This is a result of a duality in human nature, industriousness and laziness. Assuming a basis in law and property rights societies organized such that they harness the industriousness of humanity find wealth, while societies organized such that laziness is coaxed from their citizenry, yield poverty.

Here is why...

---Situation 1
A person spends their own money.
In this case a person sells a piece of their time on earth to earn money. With those dollars that person naturally makes judicious choices in respect to the spending of those dollars. When the whole of society spends judiciously and wisely, the resulting pressure on suppliers forces them to produce what end users want and forces the costs of goods to drop. Thus a cost makes a society efficient, lean, inexpensive, and above all moral.

---Situation 2
A person spends money that person did not earn.
The value of the dollars in such a person's possession are lessened as they are unearned dollars. That person will, by nature, not spend those dollars as judiciously as the individual in situation 1, but they do spend the dollars on those things they need and desire. This lessens the pressure on suppliers to keep costs down and efficiencies high, but, at least, the suppliers cater to the needs of society. We see this in charity. We also see it in the form of welfare.

---Situation 3
A person spends dollars they did not earn and they spend those dollars on others.
This is the worst of the three situations. The value of the dollars to the spender is less than in situation 1, but the impact of these dollars on society are worse than in situation 2. In this case the dollars are not spent by the end user, but rather a middle man whose interests are not interests of the end user, thus the suppliers cater not to the end user, but to the middle man. This skews what is produced by the producers away from the needs of the end user and toward the middleman, but most perniciously, this situation turns the end user into, not just a business cost, but an unproductive business cost to be minimized. Lastly, too much of this situation in combination with situation 2 results is a very inefficient society that leads to impoverishment as the price of goods rise. The citizenry, of course, still pays for the goods through their ever increasing taxes. Breaking the back of capitalism by divorcing the influence of the end user over the producers. In a word...immoral.

Unfortunately, our country is now saddled with a Situation 3 program in ObamaCare. Government will be buying goods for people with other people's money. Somehow Bob Etheridge and Barak Obama believe immorally restructuring our health-care so that the end user becomes an unproductive business cost is the bees knees.

Bob Etheridge does not understand that Situation 1 economics created the wealth we enjoy through its moral application of human industriousness. Bob Etheridge's support for ObamaCare suggests his support for the immorality of Situation 3 economics, increased debt, and national lethargy.

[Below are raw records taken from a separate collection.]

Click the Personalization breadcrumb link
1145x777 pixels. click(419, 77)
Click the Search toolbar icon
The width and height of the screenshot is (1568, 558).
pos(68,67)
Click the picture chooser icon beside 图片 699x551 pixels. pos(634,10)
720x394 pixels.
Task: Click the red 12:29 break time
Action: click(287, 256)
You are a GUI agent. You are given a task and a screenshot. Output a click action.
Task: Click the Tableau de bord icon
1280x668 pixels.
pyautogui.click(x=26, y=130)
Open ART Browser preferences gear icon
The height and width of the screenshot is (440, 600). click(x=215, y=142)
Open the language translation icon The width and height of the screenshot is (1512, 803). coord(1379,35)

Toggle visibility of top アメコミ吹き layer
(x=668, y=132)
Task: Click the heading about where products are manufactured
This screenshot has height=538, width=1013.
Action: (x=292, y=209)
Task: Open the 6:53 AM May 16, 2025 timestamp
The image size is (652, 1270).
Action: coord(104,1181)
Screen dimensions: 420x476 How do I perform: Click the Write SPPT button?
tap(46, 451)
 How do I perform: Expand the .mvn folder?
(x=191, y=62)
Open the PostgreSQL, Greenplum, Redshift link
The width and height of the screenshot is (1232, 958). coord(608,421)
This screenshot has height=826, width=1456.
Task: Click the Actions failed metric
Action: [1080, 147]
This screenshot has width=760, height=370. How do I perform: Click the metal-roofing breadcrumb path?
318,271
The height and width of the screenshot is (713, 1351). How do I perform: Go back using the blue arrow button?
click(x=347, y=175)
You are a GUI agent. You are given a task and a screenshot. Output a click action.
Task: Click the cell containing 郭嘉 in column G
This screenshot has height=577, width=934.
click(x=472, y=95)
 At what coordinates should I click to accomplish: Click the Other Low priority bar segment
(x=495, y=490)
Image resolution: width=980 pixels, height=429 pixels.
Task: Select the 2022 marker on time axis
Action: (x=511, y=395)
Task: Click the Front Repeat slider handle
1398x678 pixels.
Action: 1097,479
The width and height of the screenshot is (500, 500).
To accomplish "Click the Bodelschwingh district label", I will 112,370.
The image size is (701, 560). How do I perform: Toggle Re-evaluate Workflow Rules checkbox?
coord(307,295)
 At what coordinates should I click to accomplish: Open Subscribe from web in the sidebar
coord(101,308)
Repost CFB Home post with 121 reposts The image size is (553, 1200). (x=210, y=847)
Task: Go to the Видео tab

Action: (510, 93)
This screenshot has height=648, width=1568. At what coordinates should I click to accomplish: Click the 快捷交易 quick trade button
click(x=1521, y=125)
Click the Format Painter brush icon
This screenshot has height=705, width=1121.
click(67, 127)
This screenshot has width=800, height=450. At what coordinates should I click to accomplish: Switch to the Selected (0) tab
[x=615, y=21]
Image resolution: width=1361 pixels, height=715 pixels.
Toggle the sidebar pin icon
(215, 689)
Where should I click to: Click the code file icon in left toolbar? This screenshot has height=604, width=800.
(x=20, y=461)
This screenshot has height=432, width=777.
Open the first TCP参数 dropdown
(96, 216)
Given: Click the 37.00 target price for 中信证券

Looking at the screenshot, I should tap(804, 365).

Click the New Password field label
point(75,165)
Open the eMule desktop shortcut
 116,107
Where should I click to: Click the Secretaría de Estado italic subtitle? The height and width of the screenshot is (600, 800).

As an immoral situation 3 program, ObamaCare is inherently inefficient and immensely costly to a society, but President Obama had this to say by way of ABC....
President Barack Obama says he did a full court press for a health care system remake because "this country was going to go bankrupt."
How can a president expect anyone to believe such blithering nonsense? He may as well be convincing the citizens of the US that Guam is in danger of capsizing.



Considering that much of Washington's current budget will be funded through debt spending, and the addition of ObamaCare will serve to exacerbate the problem, we should consider a 4th spending situation not mentioned by Milton Friedman. The moral bankruptcy required to lead a nation in this direction is almost beyond comprehension, yet Bob Etheridge finds a way through the use of situation 4.

---Situation 4
A person spends dollars (not yet earned and not yet taxed from the unborn) on the currently living (for votes).
This combines the worst of situations 2 and 3 and then removes a representative's accountability to their voter's wallets. There is no accountability when a representative is picking the wallet of the unborn.

I guess it is a small thing, though, for Bob Etheridge to pick the wallets of the unborn when he supports the picking of their lives by way of abortion.

Bob Etheridge, a grade school economist.